Exercise details: There is a line containing "Task: Share Ben Collins' tweet" in the records below. Repeat it and every line after it, exactly, through the final line, but no pictures.

Source material:
-*-*-
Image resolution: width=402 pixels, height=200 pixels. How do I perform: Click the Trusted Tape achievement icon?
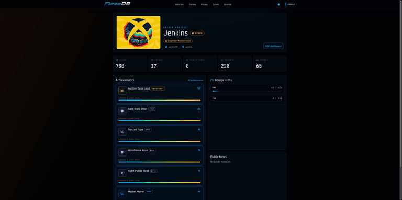[x=122, y=131]
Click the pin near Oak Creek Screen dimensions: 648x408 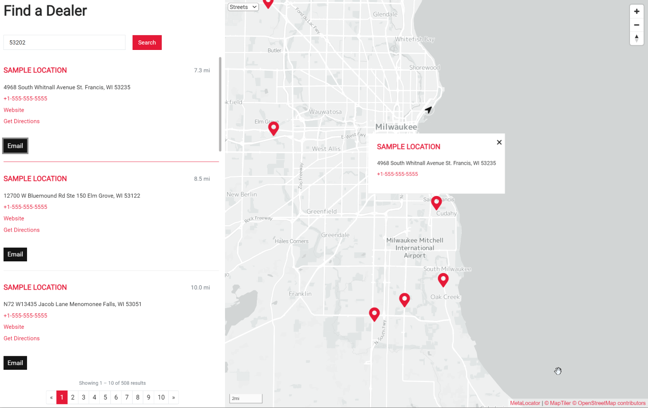coord(443,280)
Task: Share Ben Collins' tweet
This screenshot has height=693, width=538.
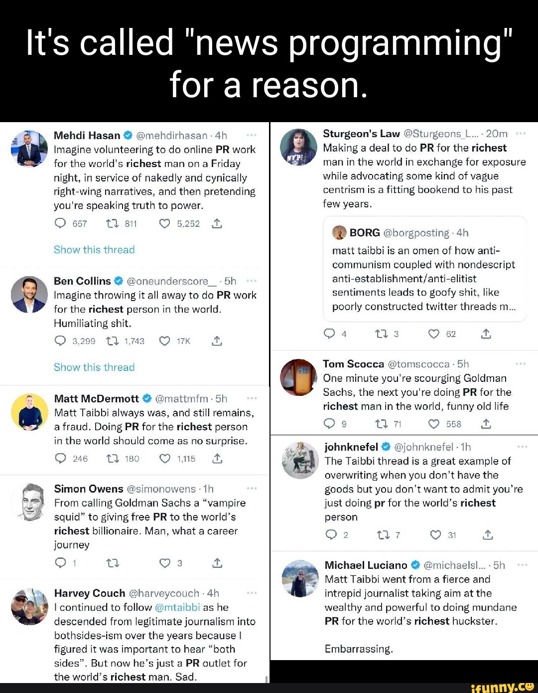Action: pyautogui.click(x=217, y=341)
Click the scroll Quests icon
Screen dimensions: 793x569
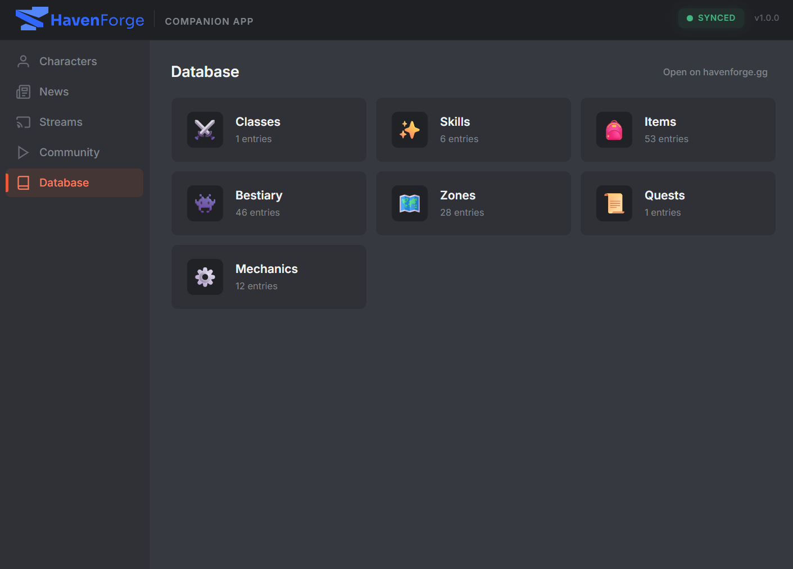click(x=614, y=203)
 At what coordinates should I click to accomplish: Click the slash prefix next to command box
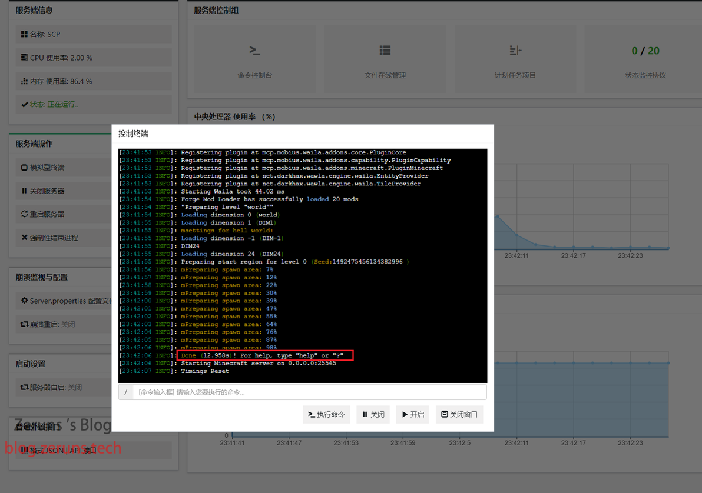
-*-*-
Answer to this exercise:
Task: Share Ben Collins' tweet
This screenshot has height=693, width=538.
Action: pyautogui.click(x=217, y=341)
Click the scroll Quests icon
Screen dimensions: 793x569
click(x=614, y=203)
 At what coordinates should I click to accomplish: Click the slash prefix next to command box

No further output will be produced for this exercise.